L'Europe est face à un manque criant de travailleurs hautement formés et qualifiés dans les domaines des sciences, de la technologie et de l'ingénierie, ce qui menace d'entraver la future compétitivité économique de l'UE.

La Commission européenne a identifié des « emplois verts » dans des domaines liés aux technologies propres et économes en énergie, ainsi que des « emplois blancs » dans les domaines de la santé et de l'aide sociale, comme les sources les plus prometteuses d'emploi à l'avenir. 

La stratégie « Europe 2020 », approuvée par les dirigeants de l'UE en 2010, comprend un objectif visant à augmenter le taux d'emploi dans les Etats membres de son niveau actuel à 69-75 % d'ici 2020.

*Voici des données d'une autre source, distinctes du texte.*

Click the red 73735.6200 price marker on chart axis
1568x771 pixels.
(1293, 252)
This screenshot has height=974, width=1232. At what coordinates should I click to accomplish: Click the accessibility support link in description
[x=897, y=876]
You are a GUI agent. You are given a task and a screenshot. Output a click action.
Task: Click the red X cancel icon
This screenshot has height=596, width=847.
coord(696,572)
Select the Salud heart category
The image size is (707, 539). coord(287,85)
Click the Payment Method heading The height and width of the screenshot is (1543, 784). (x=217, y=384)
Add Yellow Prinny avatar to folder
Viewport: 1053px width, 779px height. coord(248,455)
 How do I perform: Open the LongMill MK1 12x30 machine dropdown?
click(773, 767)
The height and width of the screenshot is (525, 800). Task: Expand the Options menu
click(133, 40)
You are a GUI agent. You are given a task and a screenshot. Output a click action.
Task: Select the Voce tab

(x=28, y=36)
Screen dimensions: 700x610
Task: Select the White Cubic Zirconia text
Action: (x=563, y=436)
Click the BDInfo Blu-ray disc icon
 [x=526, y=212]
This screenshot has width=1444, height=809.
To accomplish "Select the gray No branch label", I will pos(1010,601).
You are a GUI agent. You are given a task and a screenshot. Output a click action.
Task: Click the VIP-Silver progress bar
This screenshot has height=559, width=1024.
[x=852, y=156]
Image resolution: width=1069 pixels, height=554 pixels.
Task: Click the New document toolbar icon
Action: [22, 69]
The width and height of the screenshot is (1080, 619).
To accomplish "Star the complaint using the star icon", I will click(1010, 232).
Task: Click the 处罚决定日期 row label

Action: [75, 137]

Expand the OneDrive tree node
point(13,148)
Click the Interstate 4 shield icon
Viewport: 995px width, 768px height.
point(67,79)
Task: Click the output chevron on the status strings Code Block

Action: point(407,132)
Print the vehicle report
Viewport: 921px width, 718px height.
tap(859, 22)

Atteindre cet objectif, qui s'applique aux hommes et aux femmes âgés de 20 à 64 ans, impliquera de réduire le nombre de personnes au chômage dans l'UE de 23 millions (9,5 % de la main-d'oeuvre) au début de 2011, à moins de 12 millions (5 % de la main-d'œuvre) en 2020.

« Une stratégie pour des compétences nouvelles et des emplois » est le nom d'un projet qui définit 13 actions que la Commission devra mettre en place afin de soutenir les efforts des Etats membres pour réduire le chômage (voir le LinksDossier: Nouvelles compétences, nouveaux emplois).

  • 18 et 19 mai : le Sommet européen des affaires aura lieu à Tour & Taxi à Bruxelles.